• Dataset records

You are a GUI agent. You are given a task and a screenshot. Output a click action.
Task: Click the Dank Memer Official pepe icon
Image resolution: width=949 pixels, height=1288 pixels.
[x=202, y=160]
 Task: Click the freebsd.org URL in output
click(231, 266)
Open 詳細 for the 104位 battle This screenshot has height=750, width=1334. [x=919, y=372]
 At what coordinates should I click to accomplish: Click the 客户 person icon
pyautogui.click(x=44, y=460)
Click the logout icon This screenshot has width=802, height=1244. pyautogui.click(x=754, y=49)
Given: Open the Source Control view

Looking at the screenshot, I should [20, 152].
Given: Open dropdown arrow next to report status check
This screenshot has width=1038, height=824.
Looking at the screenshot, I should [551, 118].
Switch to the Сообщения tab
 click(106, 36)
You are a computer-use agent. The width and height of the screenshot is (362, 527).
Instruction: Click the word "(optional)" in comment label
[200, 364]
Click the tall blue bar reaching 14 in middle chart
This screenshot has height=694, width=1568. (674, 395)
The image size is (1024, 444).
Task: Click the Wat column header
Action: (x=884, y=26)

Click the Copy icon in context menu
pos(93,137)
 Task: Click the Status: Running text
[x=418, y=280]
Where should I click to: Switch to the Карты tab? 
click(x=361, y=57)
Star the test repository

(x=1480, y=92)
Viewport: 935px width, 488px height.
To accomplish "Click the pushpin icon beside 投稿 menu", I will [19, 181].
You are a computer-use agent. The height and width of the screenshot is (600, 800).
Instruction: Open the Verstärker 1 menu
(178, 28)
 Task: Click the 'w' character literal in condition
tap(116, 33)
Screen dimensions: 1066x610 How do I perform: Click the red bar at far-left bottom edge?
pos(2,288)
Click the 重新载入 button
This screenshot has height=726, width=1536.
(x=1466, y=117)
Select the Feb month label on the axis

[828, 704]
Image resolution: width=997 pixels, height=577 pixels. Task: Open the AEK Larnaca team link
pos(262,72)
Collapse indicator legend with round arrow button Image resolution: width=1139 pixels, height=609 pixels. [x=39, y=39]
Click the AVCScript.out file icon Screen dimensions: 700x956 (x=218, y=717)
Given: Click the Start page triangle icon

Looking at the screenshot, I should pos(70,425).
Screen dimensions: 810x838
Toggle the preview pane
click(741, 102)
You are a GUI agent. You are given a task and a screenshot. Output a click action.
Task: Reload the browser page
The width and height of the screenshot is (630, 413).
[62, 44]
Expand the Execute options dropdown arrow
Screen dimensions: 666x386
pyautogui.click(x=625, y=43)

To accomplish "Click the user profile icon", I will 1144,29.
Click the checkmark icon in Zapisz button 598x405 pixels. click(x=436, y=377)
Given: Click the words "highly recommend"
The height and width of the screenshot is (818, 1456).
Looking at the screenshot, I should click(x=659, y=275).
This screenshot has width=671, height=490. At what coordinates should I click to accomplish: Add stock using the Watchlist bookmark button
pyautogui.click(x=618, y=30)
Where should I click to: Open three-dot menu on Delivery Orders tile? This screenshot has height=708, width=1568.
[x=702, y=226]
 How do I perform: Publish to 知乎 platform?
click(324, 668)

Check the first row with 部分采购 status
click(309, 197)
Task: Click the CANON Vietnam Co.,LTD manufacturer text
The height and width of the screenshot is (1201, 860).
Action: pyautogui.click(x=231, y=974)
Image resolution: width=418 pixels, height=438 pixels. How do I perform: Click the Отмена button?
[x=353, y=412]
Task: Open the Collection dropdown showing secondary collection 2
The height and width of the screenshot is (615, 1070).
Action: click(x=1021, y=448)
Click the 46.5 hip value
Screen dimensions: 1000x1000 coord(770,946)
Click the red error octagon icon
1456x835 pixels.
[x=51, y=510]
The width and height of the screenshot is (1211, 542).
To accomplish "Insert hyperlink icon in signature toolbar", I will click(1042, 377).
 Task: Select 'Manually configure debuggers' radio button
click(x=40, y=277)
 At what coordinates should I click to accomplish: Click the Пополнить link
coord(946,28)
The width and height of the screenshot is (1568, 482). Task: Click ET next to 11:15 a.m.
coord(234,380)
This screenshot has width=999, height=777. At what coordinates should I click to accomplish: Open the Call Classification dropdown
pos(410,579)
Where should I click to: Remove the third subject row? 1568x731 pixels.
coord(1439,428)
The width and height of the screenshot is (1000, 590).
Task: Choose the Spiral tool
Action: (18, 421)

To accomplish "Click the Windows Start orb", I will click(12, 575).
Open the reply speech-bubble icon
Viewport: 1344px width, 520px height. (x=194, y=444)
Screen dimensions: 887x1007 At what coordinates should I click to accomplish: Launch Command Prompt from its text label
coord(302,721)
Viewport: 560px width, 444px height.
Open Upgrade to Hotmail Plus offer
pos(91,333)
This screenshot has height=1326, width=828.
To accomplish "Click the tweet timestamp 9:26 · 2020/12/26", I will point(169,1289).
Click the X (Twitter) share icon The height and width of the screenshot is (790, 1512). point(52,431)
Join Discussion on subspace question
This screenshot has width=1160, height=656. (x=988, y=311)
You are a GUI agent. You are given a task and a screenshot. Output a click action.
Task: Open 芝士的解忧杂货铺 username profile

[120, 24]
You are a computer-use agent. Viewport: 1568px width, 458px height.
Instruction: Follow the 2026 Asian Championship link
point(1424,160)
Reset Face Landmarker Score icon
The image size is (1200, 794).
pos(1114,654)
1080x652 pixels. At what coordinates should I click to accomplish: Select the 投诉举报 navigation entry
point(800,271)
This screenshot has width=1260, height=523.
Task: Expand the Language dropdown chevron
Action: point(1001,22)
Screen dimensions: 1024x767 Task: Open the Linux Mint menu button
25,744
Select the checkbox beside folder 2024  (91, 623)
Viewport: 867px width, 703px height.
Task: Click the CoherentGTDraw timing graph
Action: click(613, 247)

• Task to carry out
Report the lines above that contain "will".

• Exercise response
To accomplish "Click the pushpin icon beside 投稿 menu", I will [19, 181].
To accomplish "Click the user profile icon", I will 1144,29.
To accomplish "Insert hyperlink icon in signature toolbar", I will click(1042, 377).
To accomplish "Click the Windows Start orb", I will click(12, 575).
To accomplish "Click the tweet timestamp 9:26 · 2020/12/26", I will point(169,1289).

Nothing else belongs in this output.